Stated task
Copy out each line of the material below with no changes of any kind.

Entries on where items appear
begin

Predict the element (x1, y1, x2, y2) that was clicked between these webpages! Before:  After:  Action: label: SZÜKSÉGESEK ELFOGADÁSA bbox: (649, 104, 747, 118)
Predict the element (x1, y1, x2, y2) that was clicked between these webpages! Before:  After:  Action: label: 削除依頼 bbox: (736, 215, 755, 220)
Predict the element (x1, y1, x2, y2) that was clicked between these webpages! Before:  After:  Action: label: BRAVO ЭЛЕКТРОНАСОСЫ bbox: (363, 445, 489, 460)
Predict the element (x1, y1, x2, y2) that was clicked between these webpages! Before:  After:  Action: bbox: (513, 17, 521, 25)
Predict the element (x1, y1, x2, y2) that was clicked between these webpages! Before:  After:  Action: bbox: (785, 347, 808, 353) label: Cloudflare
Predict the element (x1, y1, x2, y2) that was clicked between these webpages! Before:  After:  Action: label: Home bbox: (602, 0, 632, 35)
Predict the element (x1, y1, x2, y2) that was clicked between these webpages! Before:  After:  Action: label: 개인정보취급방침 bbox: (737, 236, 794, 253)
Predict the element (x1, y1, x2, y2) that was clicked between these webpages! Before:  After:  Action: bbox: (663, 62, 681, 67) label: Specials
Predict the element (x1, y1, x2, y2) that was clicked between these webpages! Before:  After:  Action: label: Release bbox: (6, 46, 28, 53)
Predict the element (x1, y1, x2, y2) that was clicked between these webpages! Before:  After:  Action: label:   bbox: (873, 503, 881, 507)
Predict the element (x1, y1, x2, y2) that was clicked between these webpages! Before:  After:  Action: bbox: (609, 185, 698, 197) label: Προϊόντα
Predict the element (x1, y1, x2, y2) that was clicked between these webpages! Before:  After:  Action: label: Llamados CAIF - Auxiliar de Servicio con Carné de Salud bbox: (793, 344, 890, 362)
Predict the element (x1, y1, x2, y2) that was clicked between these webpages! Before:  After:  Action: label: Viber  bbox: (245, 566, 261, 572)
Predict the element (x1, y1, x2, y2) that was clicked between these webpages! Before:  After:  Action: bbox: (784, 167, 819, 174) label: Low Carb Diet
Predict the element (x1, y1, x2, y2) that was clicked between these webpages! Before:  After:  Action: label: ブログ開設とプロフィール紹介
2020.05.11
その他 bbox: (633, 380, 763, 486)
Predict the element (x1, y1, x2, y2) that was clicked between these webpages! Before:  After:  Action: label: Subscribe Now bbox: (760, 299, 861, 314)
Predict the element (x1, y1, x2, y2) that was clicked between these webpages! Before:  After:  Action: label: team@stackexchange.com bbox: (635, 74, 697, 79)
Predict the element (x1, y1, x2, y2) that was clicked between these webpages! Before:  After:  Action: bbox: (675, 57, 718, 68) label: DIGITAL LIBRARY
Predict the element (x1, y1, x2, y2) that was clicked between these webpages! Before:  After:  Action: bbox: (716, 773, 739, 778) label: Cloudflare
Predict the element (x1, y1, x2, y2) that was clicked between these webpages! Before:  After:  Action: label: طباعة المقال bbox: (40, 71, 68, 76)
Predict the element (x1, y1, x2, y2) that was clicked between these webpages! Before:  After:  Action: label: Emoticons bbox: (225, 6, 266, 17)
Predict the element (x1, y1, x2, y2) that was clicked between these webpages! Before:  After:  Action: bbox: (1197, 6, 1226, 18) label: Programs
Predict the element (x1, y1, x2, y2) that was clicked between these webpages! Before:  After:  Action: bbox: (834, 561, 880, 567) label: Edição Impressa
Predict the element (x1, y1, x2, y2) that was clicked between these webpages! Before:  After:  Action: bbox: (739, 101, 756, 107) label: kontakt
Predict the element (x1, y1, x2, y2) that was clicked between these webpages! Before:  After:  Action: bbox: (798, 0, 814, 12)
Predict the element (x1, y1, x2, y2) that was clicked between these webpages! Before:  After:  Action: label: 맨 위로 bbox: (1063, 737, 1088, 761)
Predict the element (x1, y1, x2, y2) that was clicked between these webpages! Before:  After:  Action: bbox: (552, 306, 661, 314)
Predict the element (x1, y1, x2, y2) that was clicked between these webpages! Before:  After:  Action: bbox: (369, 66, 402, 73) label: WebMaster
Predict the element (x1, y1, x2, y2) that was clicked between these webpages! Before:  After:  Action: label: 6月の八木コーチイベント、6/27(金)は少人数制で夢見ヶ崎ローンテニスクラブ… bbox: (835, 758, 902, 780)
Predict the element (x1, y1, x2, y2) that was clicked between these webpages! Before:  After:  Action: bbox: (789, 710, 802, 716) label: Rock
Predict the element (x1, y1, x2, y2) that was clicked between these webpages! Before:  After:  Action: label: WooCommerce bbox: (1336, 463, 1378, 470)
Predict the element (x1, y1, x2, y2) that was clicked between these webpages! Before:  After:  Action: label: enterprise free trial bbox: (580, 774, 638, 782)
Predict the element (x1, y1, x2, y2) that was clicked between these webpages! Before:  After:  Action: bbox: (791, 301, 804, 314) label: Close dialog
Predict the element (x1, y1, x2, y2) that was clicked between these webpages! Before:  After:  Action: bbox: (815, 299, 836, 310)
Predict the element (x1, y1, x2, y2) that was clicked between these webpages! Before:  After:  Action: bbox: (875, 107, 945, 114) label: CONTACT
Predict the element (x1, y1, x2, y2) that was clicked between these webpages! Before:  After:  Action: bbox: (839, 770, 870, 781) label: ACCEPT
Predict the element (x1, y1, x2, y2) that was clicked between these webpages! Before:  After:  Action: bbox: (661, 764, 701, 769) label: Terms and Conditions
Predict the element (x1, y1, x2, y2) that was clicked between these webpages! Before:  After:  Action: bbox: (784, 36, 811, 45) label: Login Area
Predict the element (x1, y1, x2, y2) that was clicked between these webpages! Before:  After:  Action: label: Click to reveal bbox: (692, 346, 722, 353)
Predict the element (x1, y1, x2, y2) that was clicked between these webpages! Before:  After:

end

Completed task
Predict the element (x1, y1, x2, y2) that was clicked between these webpages! Before:  After:  Action: label: SZÜKSÉGESEK ELFOGADÁSA bbox: (649, 104, 747, 118)
Predict the element (x1, y1, x2, y2) that was clicked between these webpages! Before:  After:  Action: label: 削除依頼 bbox: (736, 215, 755, 220)
Predict the element (x1, y1, x2, y2) that was clicked between these webpages! Before:  After:  Action: label: BRAVO ЭЛЕКТРОНАСОСЫ bbox: (363, 445, 489, 460)
Predict the element (x1, y1, x2, y2) that was clicked between these webpages! Before:  After:  Action: bbox: (513, 17, 521, 25)
Predict the element (x1, y1, x2, y2) that was clicked between these webpages! Before:  After:  Action: bbox: (785, 347, 808, 353) label: Cloudflare
Predict the element (x1, y1, x2, y2) that was clicked between these webpages! Before:  After:  Action: label: Home bbox: (602, 0, 632, 35)
Predict the element (x1, y1, x2, y2) that was clicked between these webpages! Before:  After:  Action: label: 개인정보취급방침 bbox: (737, 236, 794, 253)
Predict the element (x1, y1, x2, y2) that was clicked between these webpages! Before:  After:  Action: bbox: (663, 62, 681, 67) label: Specials
Predict the element (x1, y1, x2, y2) that was clicked between these webpages! Before:  After:  Action: label: Release bbox: (6, 46, 28, 53)
Predict the element (x1, y1, x2, y2) that was clicked between these webpages! Before:  After:  Action: label:   bbox: (873, 503, 881, 507)
Predict the element (x1, y1, x2, y2) that was clicked between these webpages! Before:  After:  Action: bbox: (609, 185, 698, 197) label: Προϊόντα
Predict the element (x1, y1, x2, y2) that was clicked between these webpages! Before:  After:  Action: label: Llamados CAIF - Auxiliar de Servicio con Carné de Salud bbox: (793, 344, 890, 362)
Predict the element (x1, y1, x2, y2) that was clicked between these webpages! Before:  After:  Action: label: Viber  bbox: (245, 566, 261, 572)
Predict the element (x1, y1, x2, y2) that was clicked between these webpages! Before:  After:  Action: bbox: (784, 167, 819, 174) label: Low Carb Diet
Predict the element (x1, y1, x2, y2) that was clicked between these webpages! Before:  After:  Action: label: ブログ開設とプロフィール紹介
2020.05.11
その他 bbox: (633, 380, 763, 486)
Predict the element (x1, y1, x2, y2) that was clicked between these webpages! Before:  After:  Action: label: Subscribe Now bbox: (760, 299, 861, 314)
Predict the element (x1, y1, x2, y2) that was clicked between these webpages! Before:  After:  Action: label: team@stackexchange.com bbox: (635, 74, 697, 79)
Predict the element (x1, y1, x2, y2) that was clicked between these webpages! Before:  After:  Action: bbox: (675, 57, 718, 68) label: DIGITAL LIBRARY
Predict the element (x1, y1, x2, y2) that was clicked between these webpages! Before:  After:  Action: bbox: (716, 773, 739, 778) label: Cloudflare
Predict the element (x1, y1, x2, y2) that was clicked between these webpages! Before:  After:  Action: label: طباعة المقال bbox: (40, 71, 68, 76)
Predict the element (x1, y1, x2, y2) that was clicked between these webpages! Before:  After:  Action: label: Emoticons bbox: (225, 6, 266, 17)
Predict the element (x1, y1, x2, y2) that was clicked between these webpages! Before:  After:  Action: bbox: (1197, 6, 1226, 18) label: Programs
Predict the element (x1, y1, x2, y2) that was clicked between these webpages! Before:  After:  Action: bbox: (834, 561, 880, 567) label: Edição Impressa
Predict the element (x1, y1, x2, y2) that was clicked between these webpages! Before:  After:  Action: bbox: (739, 101, 756, 107) label: kontakt
Predict the element (x1, y1, x2, y2) that was clicked between these webpages! Before:  After:  Action: bbox: (798, 0, 814, 12)
Predict the element (x1, y1, x2, y2) that was clicked between these webpages! Before:  After:  Action: label: 맨 위로 bbox: (1063, 737, 1088, 761)
Predict the element (x1, y1, x2, y2) that was clicked between these webpages! Before:  After:  Action: bbox: (552, 306, 661, 314)
Predict the element (x1, y1, x2, y2) that was clicked between these webpages! Before:  After:  Action: bbox: (369, 66, 402, 73) label: WebMaster
Predict the element (x1, y1, x2, y2) that was clicked between these webpages! Before:  After:  Action: label: 6月の八木コーチイベント、6/27(金)は少人数制で夢見ヶ崎ローンテニスクラブ… bbox: (835, 758, 902, 780)
Predict the element (x1, y1, x2, y2) that was clicked between these webpages! Before:  After:  Action: bbox: (789, 710, 802, 716) label: Rock
Predict the element (x1, y1, x2, y2) that was clicked between these webpages! Before:  After:  Action: label: WooCommerce bbox: (1336, 463, 1378, 470)
Predict the element (x1, y1, x2, y2) that was clicked between these webpages! Before:  After:  Action: label: enterprise free trial bbox: (580, 774, 638, 782)
Predict the element (x1, y1, x2, y2) that was clicked between these webpages! Before:  After:  Action: bbox: (791, 301, 804, 314) label: Close dialog
Predict the element (x1, y1, x2, y2) that was clicked between these webpages! Before:  After:  Action: bbox: (815, 299, 836, 310)
Predict the element (x1, y1, x2, y2) that was clicked between these webpages! Before:  After:  Action: bbox: (875, 107, 945, 114) label: CONTACT
Predict the element (x1, y1, x2, y2) that was clicked between these webpages! Before:  After:  Action: bbox: (839, 770, 870, 781) label: ACCEPT
Predict the element (x1, y1, x2, y2) that was clicked between these webpages! Before:  After:  Action: bbox: (661, 764, 701, 769) label: Terms and Conditions
Predict the element (x1, y1, x2, y2) that was clicked between these webpages! Before:  After:  Action: bbox: (784, 36, 811, 45) label: Login Area
Predict the element (x1, y1, x2, y2) that was clicked between these webpages! Before:  After:  Action: label: Click to reveal bbox: (692, 346, 722, 353)
Predict the element (x1, y1, x2, y2) that was clicked between these webpages! Before:  After:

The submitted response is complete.